** The data **
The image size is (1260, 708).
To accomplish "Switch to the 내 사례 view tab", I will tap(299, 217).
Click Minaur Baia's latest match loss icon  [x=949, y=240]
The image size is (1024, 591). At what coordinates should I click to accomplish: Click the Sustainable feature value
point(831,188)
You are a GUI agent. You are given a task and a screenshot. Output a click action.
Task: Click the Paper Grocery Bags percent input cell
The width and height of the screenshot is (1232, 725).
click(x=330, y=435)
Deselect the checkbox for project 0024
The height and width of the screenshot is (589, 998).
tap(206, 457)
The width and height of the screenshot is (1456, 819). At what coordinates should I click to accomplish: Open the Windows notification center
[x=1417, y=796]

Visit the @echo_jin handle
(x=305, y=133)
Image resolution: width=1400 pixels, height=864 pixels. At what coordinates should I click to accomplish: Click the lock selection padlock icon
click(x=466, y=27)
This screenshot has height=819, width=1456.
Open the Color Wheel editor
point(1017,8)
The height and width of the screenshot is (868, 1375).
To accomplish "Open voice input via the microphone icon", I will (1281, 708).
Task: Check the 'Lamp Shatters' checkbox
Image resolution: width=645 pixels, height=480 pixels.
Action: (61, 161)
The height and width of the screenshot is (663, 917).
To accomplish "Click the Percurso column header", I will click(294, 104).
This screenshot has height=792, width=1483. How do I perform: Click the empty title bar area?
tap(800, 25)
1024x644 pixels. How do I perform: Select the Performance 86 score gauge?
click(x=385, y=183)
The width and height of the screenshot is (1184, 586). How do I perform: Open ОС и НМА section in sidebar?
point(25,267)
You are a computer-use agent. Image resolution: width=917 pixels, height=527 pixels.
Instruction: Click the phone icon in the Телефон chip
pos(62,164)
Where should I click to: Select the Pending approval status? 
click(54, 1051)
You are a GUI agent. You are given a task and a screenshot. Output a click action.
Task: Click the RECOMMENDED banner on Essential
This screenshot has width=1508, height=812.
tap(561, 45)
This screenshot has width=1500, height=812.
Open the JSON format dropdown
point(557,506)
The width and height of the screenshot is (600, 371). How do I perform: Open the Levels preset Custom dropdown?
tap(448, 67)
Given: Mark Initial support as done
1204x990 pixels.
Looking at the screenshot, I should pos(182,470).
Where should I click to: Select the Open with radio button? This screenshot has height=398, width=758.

** Stated goal **
Render the records from the line with "Image resolution: width=1400" to the line with "point(25,267)" as a two-column CSV with the headers instruction and response. Give one row per record, put each field in quotes, and replace line breaks with spaces.

** Result of the task **
instruction,response
"Image resolution: width=1400 pixels, height=864 pixels. At what coordinates should I click to accomplish: Click the lock selection padlock icon","click(x=466, y=27)"
"This screenshot has height=819, width=1456. Open the Color Wheel editor","point(1017,8)"
"The height and width of the screenshot is (868, 1375). To accomplish ""Open voice input via the microphone icon"",","I will (1281, 708)."
"Task: Check the 'Lamp Shatters' checkbox Image resolution: width=645 pixels, height=480 pixels.","Action: (61, 161)"
"The height and width of the screenshot is (663, 917). To accomplish ""Click the Percurso column header"",","I will click(294, 104)."
"This screenshot has height=792, width=1483. How do I perform: Click the empty title bar area?","tap(800, 25)"
"1024x644 pixels. How do I perform: Select the Performance 86 score gauge?","click(x=385, y=183)"
"The width and height of the screenshot is (1184, 586). How do I perform: Open ОС и НМА section in sidebar?","point(25,267)"